Entries from a dataset:
==================================================
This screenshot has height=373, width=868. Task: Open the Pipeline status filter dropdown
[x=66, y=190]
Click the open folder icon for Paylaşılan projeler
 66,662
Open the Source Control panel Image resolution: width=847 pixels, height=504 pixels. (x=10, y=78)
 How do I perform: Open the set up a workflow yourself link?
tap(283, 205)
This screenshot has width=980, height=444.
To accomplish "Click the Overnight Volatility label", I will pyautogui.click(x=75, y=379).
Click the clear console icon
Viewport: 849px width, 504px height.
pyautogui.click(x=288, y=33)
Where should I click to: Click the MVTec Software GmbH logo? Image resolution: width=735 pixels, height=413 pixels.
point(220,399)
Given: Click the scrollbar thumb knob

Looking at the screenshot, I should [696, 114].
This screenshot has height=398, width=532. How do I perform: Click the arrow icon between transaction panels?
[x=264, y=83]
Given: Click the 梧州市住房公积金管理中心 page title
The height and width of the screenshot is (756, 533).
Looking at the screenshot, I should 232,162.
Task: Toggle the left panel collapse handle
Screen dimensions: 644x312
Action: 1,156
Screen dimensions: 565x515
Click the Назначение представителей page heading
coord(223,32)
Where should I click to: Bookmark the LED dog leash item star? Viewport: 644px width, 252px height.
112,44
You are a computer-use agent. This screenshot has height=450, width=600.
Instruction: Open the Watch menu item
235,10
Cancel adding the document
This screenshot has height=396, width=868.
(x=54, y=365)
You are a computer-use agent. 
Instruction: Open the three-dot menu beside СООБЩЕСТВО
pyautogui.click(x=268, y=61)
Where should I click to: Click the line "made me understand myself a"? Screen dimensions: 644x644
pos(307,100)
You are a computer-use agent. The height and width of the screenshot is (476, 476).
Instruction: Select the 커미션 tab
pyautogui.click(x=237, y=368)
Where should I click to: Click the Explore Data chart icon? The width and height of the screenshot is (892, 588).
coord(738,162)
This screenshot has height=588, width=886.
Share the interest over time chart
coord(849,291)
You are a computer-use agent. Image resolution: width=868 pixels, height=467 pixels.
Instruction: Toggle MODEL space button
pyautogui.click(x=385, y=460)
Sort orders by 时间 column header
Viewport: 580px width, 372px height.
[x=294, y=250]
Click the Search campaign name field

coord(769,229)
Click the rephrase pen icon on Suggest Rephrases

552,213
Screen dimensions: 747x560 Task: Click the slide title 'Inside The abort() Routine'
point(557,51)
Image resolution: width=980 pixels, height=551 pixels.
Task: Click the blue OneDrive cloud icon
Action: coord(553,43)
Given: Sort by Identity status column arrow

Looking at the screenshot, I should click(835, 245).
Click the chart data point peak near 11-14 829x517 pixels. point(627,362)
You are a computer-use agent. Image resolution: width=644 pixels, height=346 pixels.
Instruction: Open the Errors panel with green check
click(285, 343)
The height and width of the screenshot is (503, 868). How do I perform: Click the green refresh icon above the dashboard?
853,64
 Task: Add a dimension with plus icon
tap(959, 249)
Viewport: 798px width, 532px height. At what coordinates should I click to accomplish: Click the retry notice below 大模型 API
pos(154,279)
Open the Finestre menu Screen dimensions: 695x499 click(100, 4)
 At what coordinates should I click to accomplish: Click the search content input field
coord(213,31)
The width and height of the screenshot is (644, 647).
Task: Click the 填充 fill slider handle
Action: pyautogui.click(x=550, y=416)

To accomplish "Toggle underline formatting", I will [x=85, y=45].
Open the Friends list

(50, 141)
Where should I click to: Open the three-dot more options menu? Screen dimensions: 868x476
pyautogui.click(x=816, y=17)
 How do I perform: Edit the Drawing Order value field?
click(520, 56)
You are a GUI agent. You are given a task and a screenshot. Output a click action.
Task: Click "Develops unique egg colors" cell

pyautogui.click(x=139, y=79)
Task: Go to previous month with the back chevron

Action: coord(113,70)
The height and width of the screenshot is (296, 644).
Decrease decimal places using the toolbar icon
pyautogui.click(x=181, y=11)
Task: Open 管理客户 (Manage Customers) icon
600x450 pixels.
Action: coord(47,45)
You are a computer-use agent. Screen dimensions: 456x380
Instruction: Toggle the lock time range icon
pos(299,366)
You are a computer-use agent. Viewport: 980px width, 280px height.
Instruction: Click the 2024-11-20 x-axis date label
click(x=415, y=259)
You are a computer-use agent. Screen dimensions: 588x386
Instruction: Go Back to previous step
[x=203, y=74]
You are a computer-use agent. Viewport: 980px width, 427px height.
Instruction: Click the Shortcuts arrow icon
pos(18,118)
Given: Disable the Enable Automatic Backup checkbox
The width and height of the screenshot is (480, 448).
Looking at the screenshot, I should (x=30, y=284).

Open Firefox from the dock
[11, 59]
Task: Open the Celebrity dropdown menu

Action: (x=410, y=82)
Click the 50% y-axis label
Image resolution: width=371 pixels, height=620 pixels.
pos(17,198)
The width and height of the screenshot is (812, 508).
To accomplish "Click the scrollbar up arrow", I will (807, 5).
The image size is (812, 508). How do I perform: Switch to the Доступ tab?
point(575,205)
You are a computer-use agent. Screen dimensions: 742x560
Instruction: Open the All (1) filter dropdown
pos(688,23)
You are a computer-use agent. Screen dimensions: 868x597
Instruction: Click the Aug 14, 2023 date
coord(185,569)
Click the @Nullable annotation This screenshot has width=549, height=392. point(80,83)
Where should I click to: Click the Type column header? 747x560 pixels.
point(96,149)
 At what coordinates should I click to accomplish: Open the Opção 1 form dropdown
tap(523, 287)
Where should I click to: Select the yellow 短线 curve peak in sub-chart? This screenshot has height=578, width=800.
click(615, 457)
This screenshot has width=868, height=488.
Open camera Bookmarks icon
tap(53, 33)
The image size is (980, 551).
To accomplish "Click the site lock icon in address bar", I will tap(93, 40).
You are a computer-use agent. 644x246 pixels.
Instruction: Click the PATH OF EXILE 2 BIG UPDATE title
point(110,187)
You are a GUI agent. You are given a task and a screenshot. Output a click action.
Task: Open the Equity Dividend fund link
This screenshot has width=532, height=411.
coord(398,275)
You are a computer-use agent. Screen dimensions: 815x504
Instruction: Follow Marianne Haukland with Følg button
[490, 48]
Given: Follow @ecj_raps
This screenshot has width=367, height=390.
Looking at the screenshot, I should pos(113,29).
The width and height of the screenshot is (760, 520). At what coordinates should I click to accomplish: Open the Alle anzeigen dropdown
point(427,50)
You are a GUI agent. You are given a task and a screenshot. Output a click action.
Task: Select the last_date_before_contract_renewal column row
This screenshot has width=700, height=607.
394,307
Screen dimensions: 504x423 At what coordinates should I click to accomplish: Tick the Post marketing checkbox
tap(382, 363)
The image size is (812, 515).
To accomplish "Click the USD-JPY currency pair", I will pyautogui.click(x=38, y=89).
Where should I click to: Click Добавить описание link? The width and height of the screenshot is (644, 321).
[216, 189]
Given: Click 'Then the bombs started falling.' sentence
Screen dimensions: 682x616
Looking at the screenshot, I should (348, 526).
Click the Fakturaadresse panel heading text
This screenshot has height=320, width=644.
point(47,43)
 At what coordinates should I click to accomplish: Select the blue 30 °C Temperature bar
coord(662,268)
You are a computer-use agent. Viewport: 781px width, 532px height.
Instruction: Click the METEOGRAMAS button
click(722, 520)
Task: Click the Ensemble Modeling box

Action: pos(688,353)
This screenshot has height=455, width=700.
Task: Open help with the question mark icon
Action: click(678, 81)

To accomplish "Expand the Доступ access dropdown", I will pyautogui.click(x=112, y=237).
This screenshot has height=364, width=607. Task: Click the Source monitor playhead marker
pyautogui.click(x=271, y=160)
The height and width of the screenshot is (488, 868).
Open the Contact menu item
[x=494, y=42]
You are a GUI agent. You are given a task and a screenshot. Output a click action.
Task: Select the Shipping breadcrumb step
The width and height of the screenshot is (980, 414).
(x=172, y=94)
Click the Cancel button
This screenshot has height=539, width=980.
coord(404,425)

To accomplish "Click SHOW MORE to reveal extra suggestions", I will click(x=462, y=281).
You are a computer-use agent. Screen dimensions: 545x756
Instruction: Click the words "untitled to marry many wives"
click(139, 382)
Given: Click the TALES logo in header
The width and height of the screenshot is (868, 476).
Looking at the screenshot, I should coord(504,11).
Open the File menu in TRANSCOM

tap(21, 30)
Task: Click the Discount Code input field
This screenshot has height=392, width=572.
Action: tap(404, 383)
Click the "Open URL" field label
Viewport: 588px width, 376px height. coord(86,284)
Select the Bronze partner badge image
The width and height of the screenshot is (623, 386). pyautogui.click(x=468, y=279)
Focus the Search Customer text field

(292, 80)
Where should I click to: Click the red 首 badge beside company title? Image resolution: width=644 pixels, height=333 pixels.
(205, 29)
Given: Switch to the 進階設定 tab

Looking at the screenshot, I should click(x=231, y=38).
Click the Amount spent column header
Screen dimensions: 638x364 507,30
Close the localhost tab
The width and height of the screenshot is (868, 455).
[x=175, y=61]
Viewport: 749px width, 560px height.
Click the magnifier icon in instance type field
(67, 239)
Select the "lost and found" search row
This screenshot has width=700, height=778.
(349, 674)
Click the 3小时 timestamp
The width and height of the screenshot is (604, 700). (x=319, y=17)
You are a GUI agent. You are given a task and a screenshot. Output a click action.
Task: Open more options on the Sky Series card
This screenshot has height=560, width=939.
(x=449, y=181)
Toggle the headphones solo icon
==================================================
• _TASK PROMPT_
Copy out the stretch of the listing from the line containing "content input field" through the line containing "pyautogui.click(x=181, y=11)", keeping every line in that range unchanged and including both end lines.

• _ANSWER BELOW_
 At what coordinates should I click to accomplish: Click the search content input field
coord(213,31)
The width and height of the screenshot is (644, 647).
Task: Click the 填充 fill slider handle
Action: pyautogui.click(x=550, y=416)

To accomplish "Toggle underline formatting", I will [x=85, y=45].
Open the Friends list

(50, 141)
Where should I click to: Open the three-dot more options menu? Screen dimensions: 868x476
pyautogui.click(x=816, y=17)
 How do I perform: Edit the Drawing Order value field?
click(520, 56)
You are a GUI agent. You are given a task and a screenshot. Output a click action.
Task: Click "Develops unique egg colors" cell

pyautogui.click(x=139, y=79)
Task: Go to previous month with the back chevron

Action: coord(113,70)
The height and width of the screenshot is (296, 644).
Decrease decimal places using the toolbar icon
pyautogui.click(x=181, y=11)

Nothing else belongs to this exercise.